» **WHAT YOU WILL DO**
Every line of the following records that includes "Task" should be copied.

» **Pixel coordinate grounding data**

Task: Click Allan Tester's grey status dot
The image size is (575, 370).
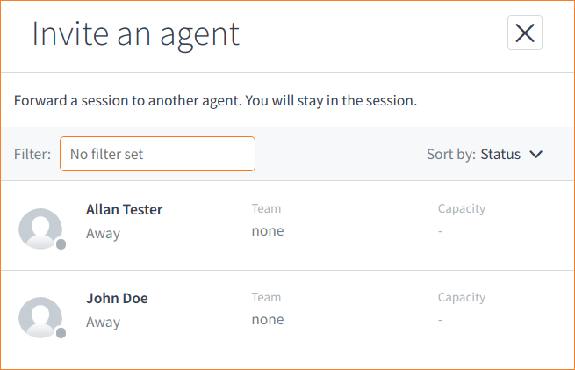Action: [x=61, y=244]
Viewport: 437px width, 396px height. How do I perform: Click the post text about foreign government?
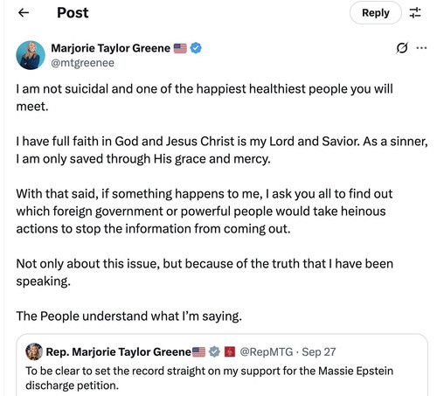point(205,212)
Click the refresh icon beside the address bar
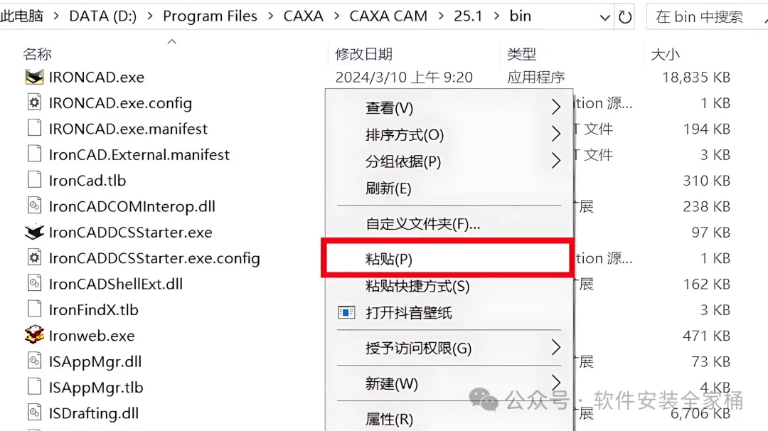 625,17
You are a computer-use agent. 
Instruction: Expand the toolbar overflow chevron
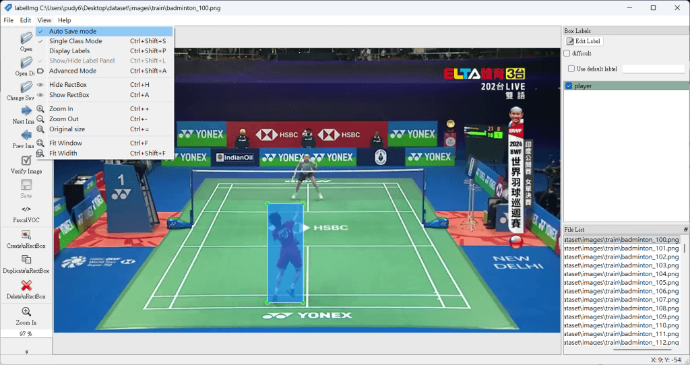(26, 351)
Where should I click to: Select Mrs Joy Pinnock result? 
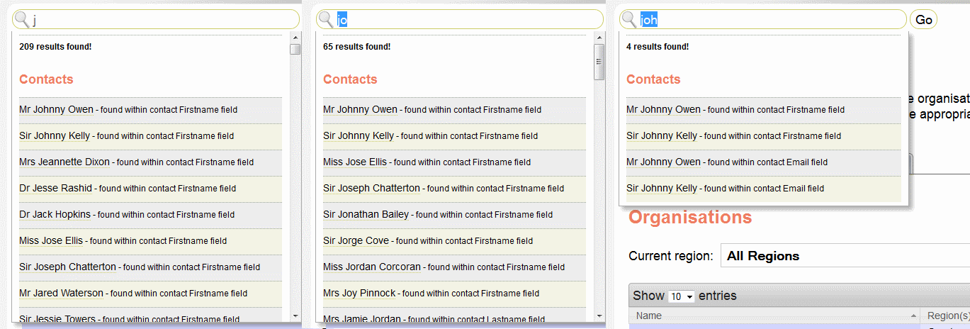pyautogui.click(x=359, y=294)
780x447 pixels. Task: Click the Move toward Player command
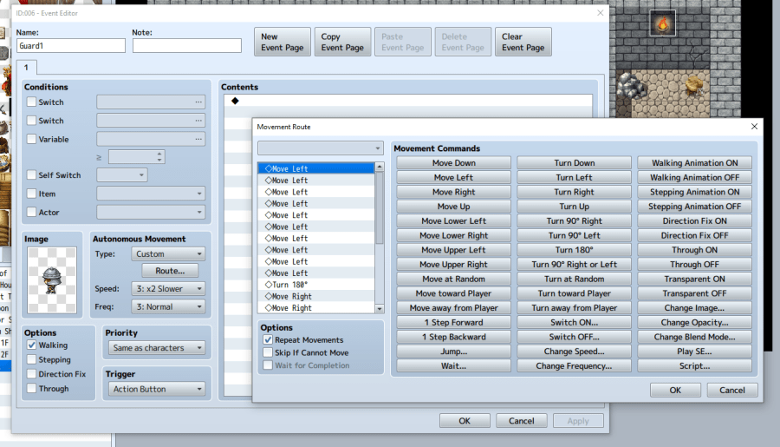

---

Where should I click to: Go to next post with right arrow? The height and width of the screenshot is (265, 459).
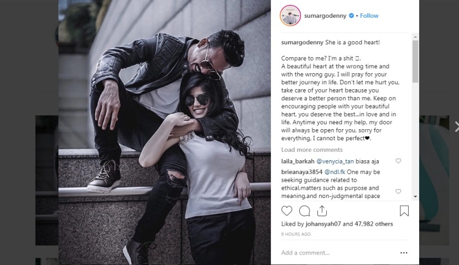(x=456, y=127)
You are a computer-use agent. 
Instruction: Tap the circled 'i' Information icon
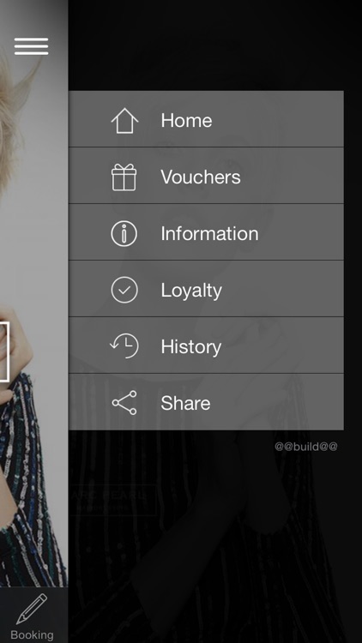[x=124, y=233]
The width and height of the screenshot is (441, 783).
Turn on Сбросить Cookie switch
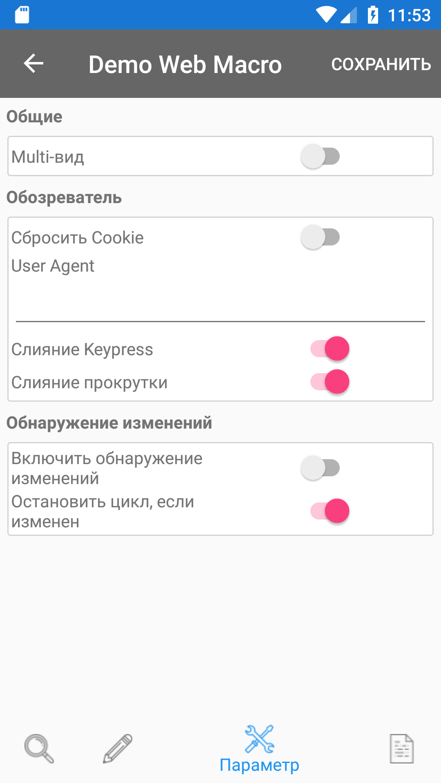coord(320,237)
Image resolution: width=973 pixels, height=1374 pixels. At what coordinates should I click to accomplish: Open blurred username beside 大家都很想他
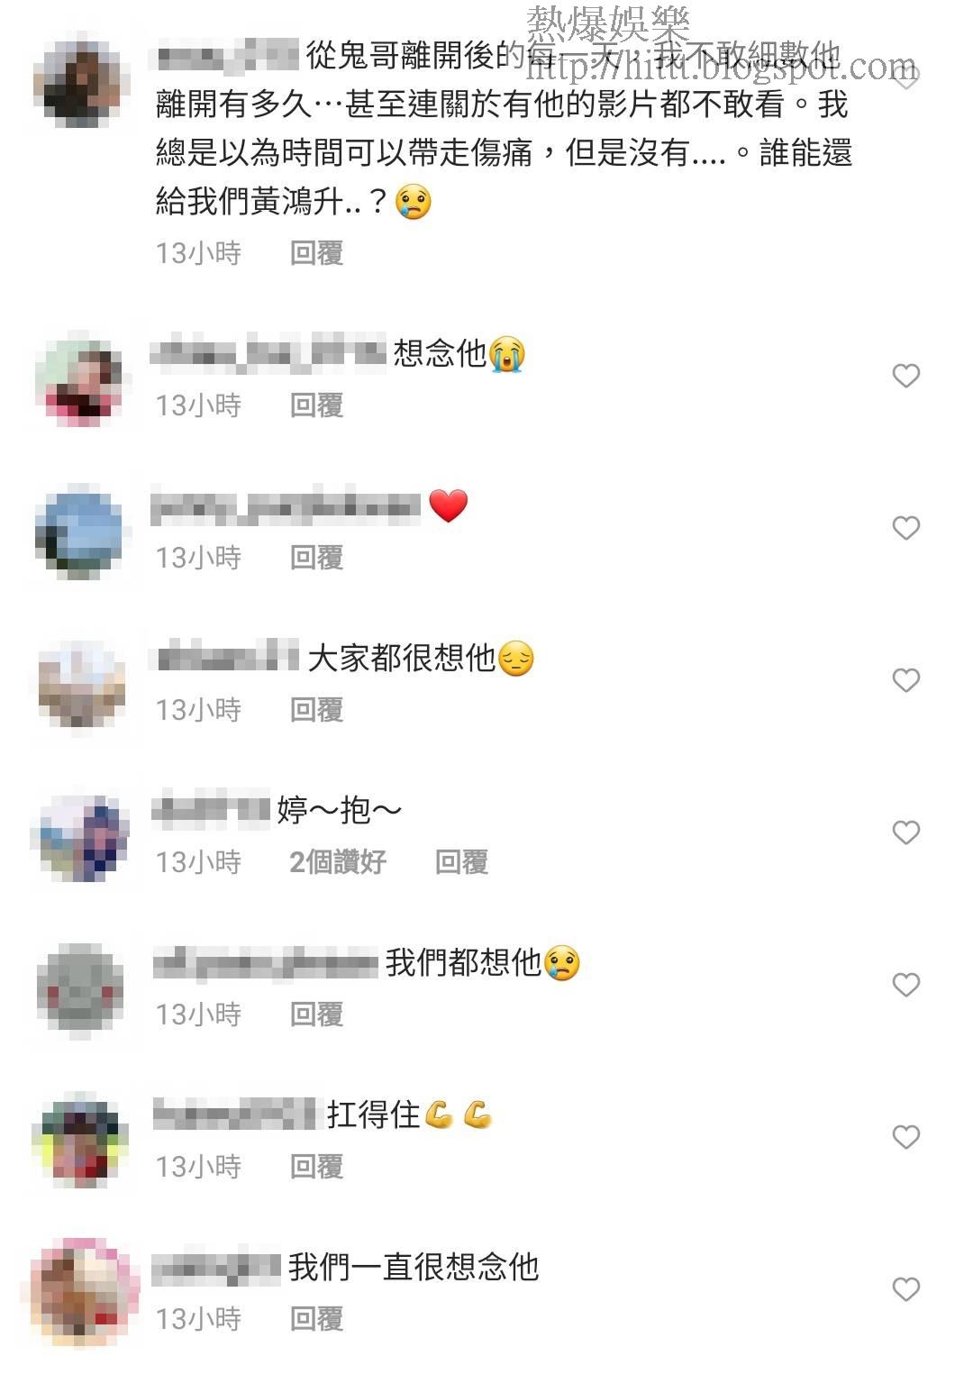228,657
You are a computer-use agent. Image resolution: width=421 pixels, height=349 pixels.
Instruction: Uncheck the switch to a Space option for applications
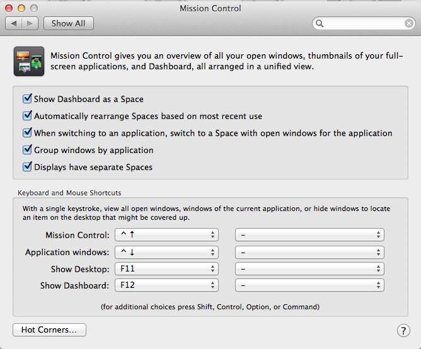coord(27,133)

» **RESULT OF THIS EXERCISE**
Task: Click Allan Tester's grey status dot
780x447 pixels. Task: Click the Move toward Player command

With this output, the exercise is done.